◆ Saved entries ◆

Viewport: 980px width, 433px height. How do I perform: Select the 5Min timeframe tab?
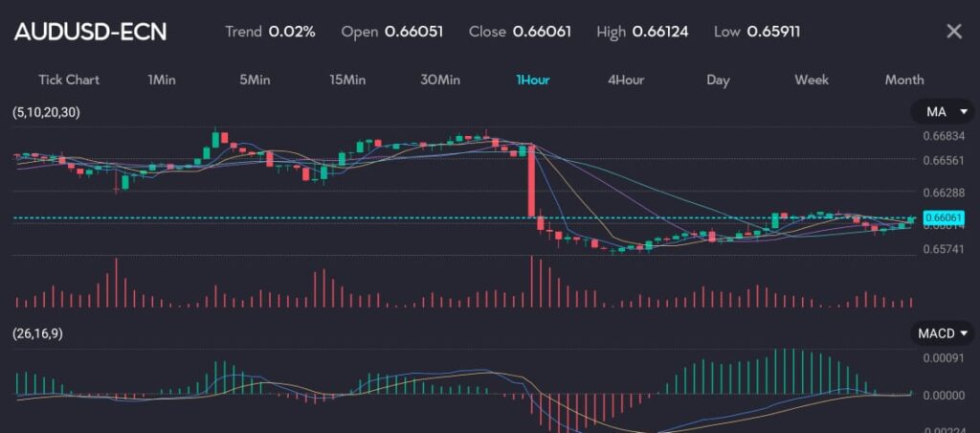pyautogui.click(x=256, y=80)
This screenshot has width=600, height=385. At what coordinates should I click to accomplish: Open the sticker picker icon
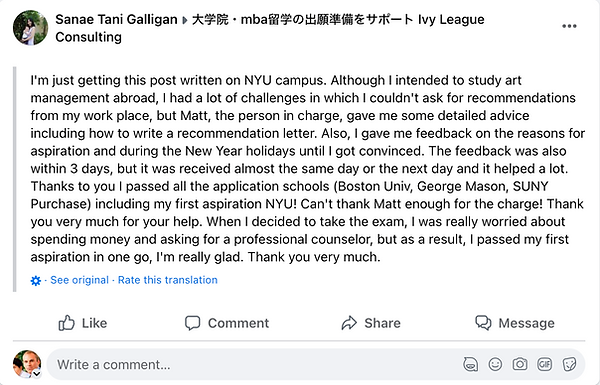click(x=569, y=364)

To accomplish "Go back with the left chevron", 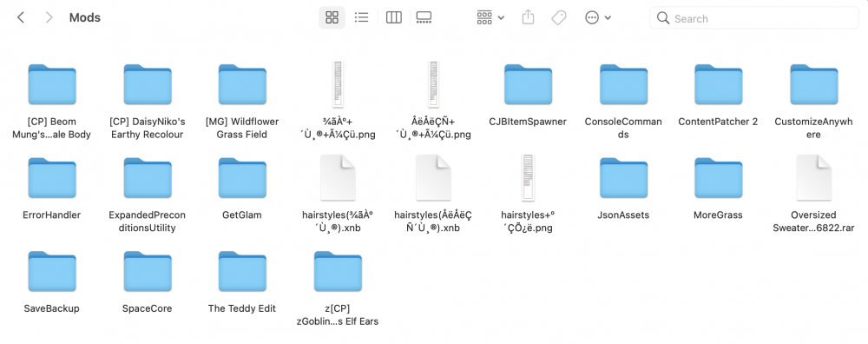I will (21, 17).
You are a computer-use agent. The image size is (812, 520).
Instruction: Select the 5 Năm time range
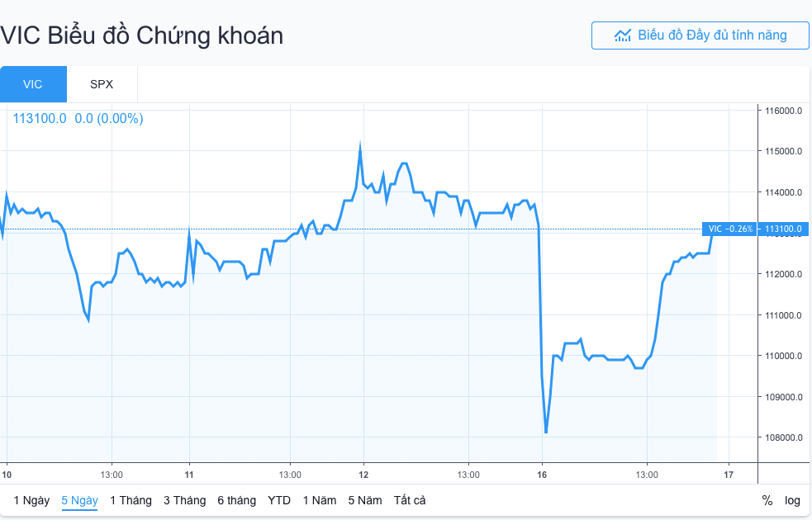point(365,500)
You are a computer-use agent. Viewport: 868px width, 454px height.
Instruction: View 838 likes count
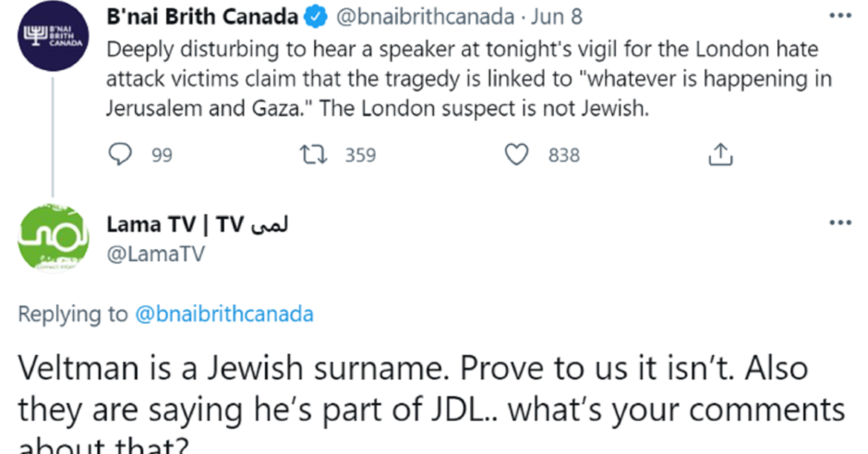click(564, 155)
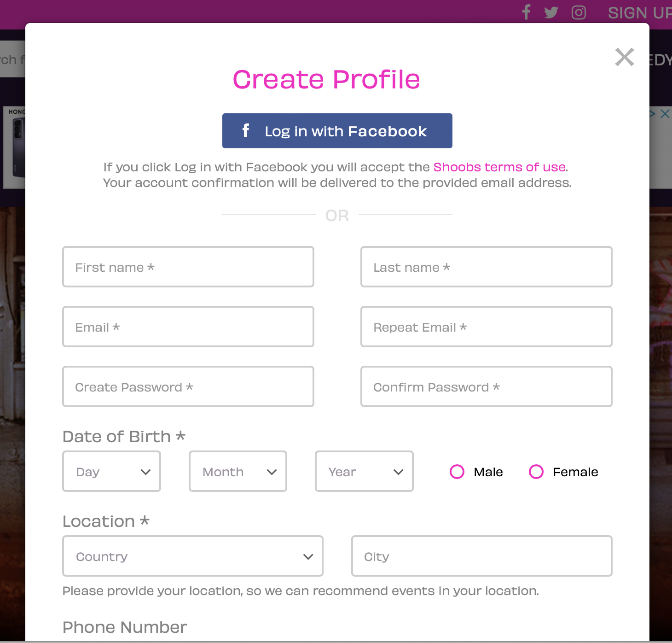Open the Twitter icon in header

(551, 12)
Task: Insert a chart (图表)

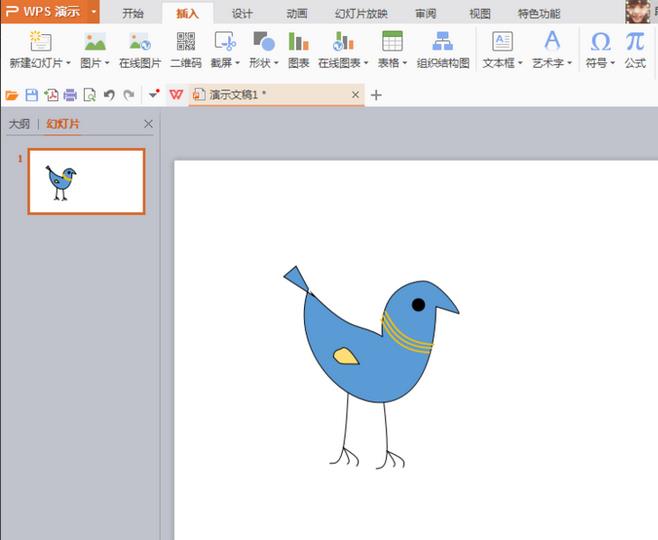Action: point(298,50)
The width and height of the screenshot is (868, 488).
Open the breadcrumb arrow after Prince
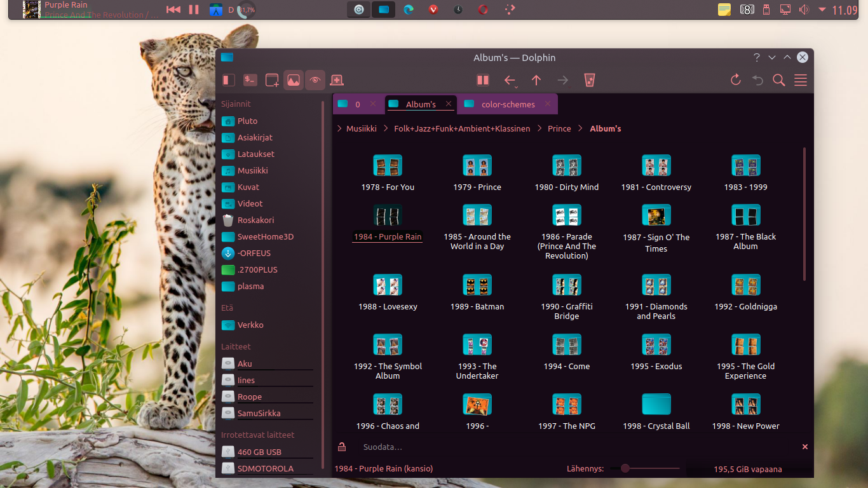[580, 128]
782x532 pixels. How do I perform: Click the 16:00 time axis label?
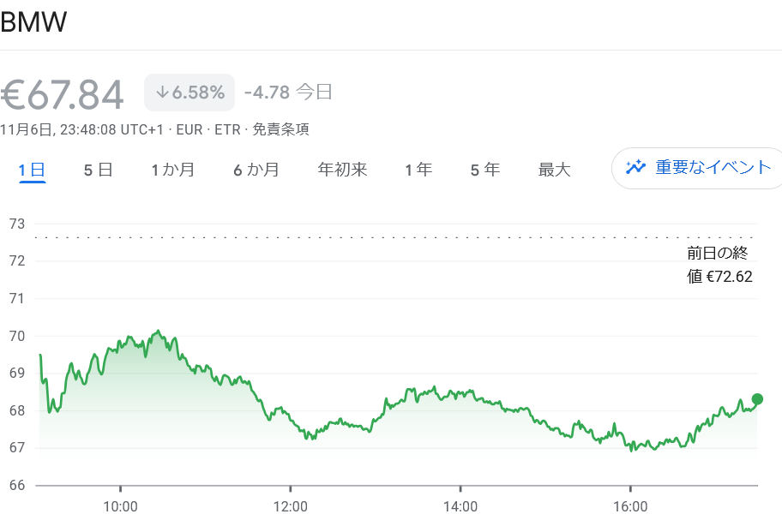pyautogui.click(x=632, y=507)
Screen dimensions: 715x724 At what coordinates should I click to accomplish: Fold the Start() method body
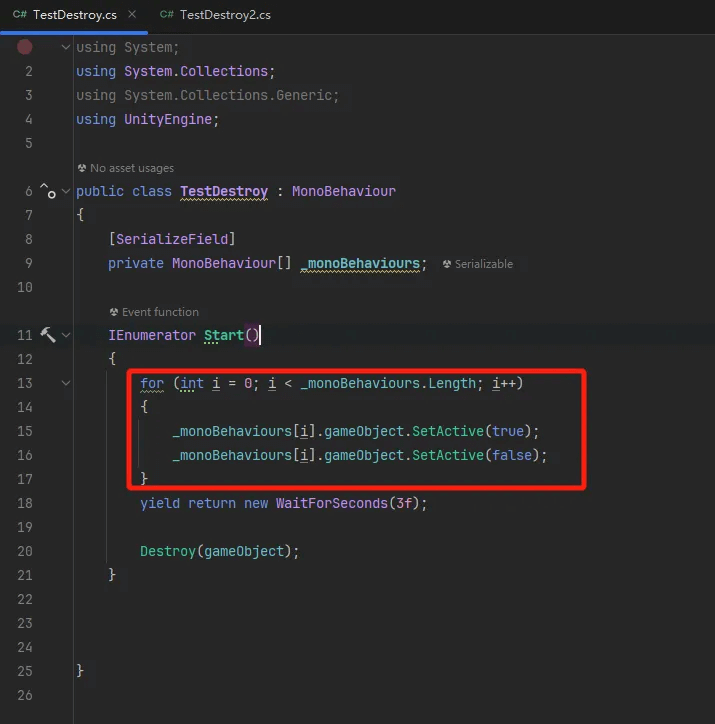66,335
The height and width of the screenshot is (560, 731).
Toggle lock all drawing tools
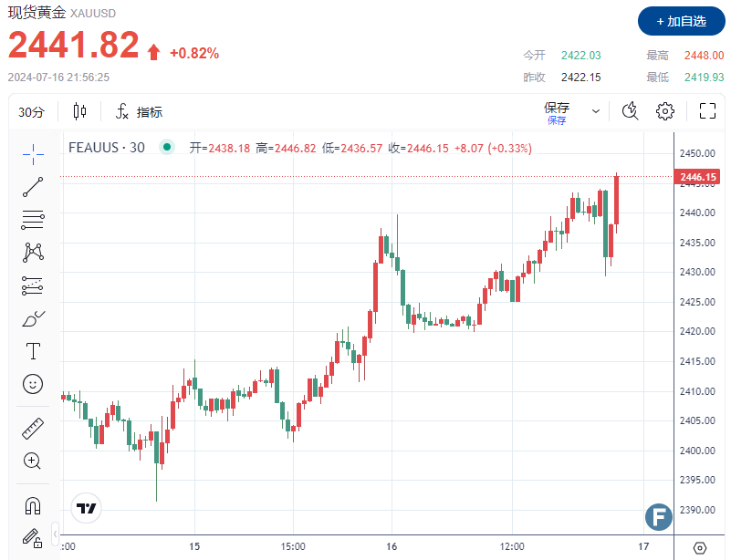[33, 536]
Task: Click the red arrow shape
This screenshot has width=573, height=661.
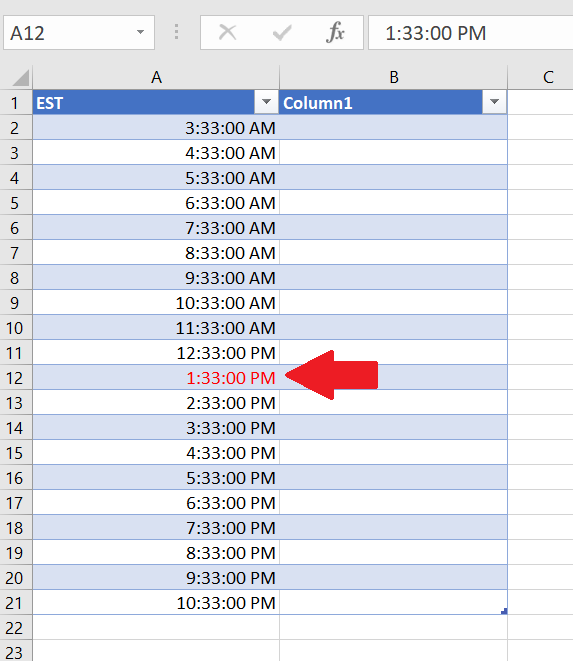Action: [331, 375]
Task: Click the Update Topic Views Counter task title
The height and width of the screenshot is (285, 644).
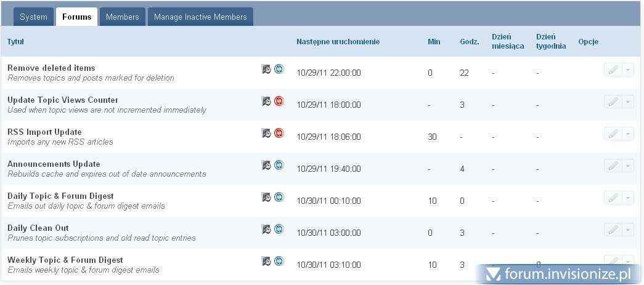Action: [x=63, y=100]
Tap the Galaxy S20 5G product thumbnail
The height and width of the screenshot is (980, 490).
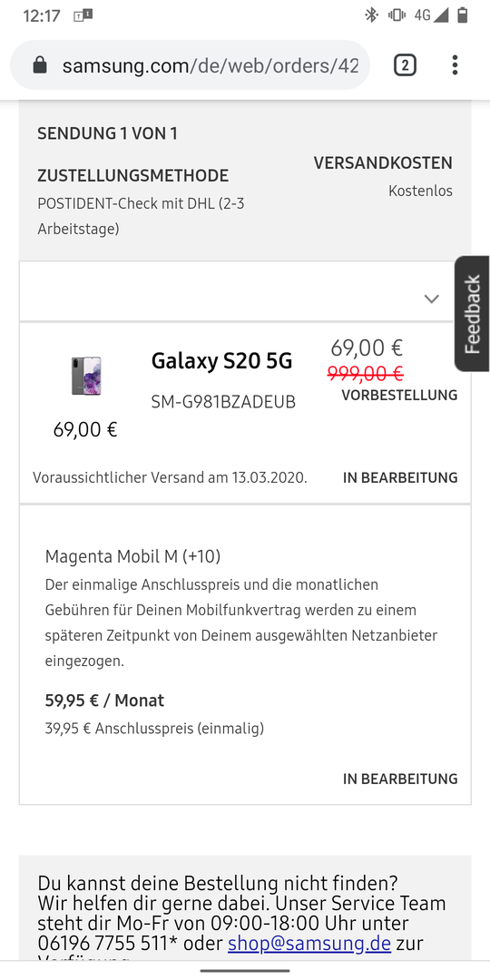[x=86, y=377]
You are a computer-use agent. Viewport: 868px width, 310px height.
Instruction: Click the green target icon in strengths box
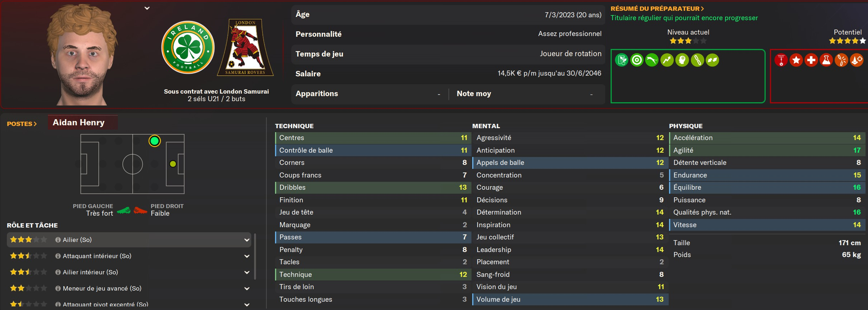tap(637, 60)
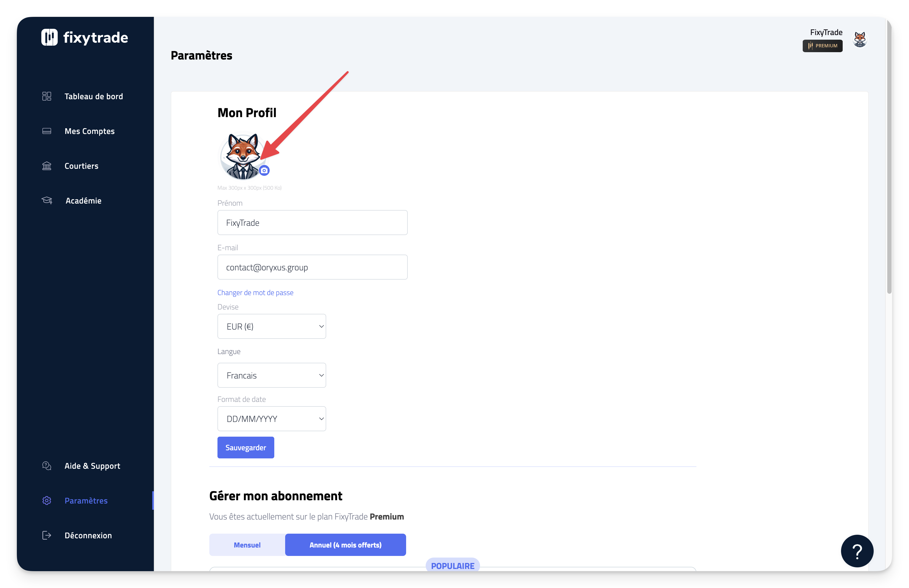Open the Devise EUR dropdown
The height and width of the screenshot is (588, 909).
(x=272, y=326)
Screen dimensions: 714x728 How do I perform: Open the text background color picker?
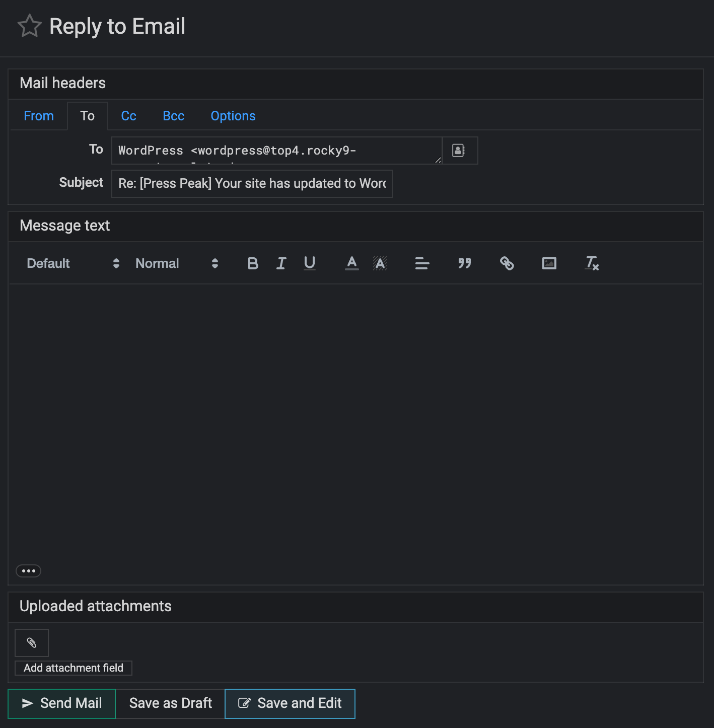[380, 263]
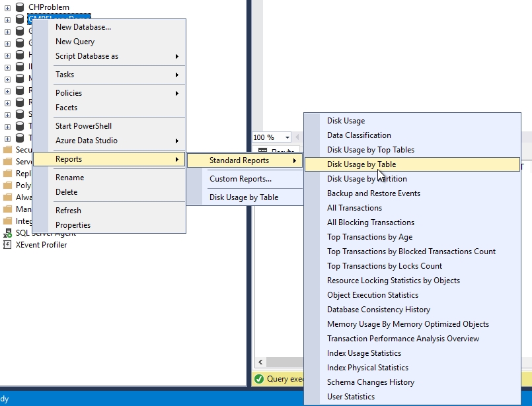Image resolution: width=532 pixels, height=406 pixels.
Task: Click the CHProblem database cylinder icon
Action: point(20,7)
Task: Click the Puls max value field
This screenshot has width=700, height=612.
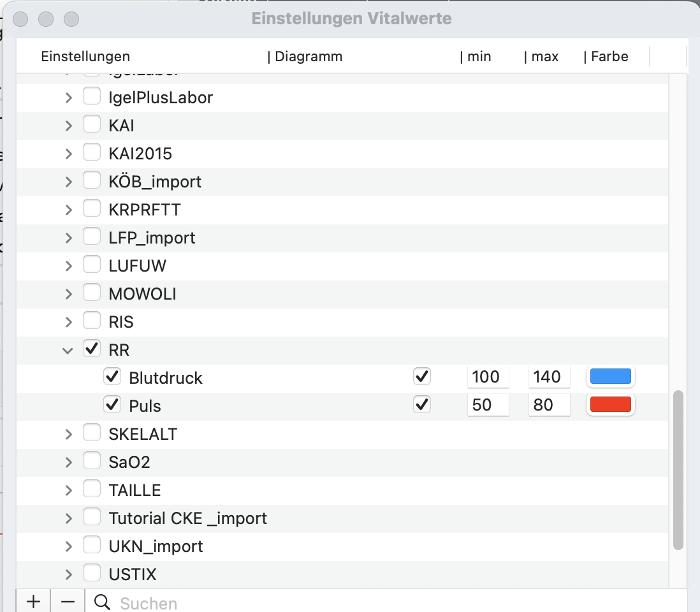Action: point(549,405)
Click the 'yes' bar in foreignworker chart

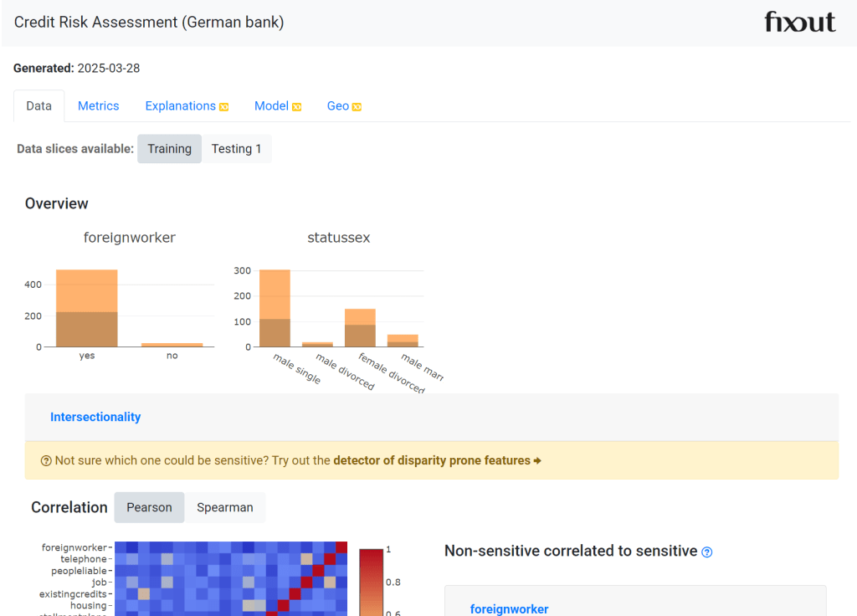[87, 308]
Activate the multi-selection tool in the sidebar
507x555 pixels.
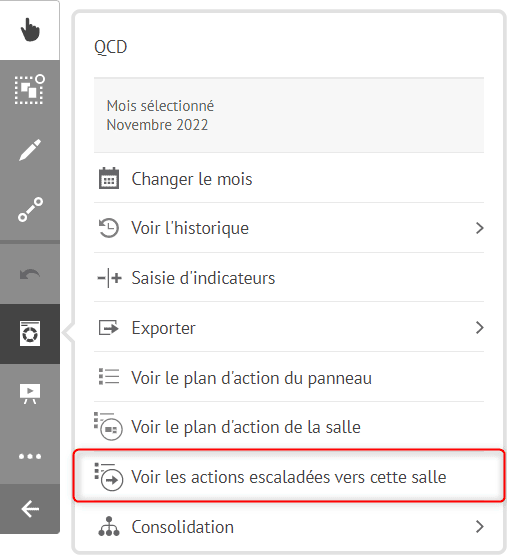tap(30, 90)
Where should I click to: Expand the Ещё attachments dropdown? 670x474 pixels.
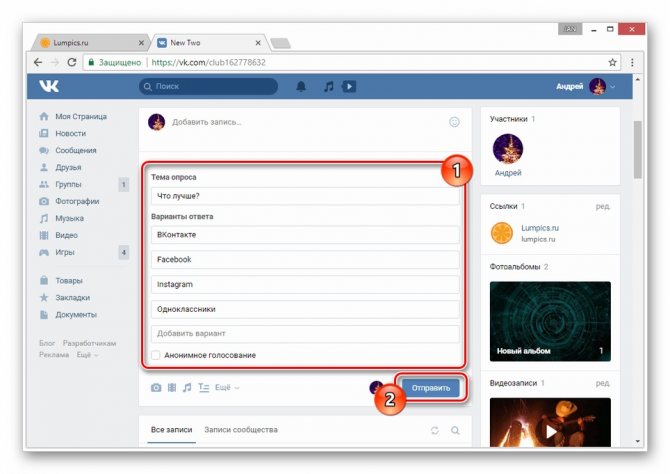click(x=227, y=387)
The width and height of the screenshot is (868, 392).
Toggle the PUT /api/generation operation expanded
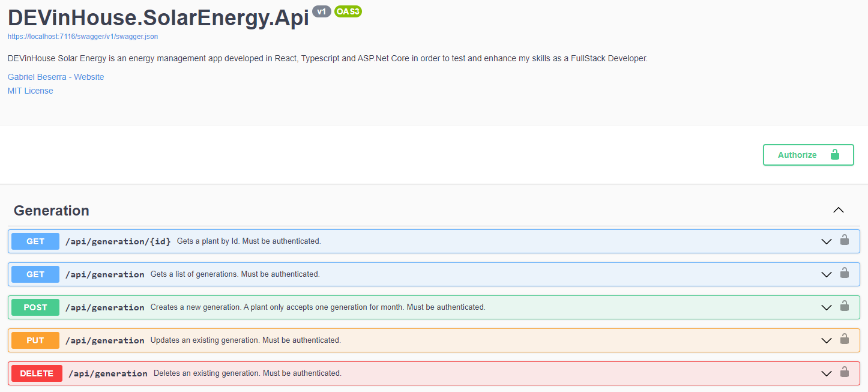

◆ Work task ◆
Please repeat, exactly as written, only the lines from the line with "Task: Click the Puls max value field" to the end of the data, leaving out every picture.

◆ Solution ◆
Task: Click the Puls max value field
This screenshot has width=700, height=612.
Action: point(549,405)
Click the 'yes' bar in foreignworker chart

[87, 308]
Activate the multi-selection tool in the sidebar
507x555 pixels.
tap(30, 90)
Where should I click to: Expand the Ещё attachments dropdown? 670x474 pixels.
click(x=227, y=387)
The width and height of the screenshot is (868, 392).
Toggle the PUT /api/generation operation expanded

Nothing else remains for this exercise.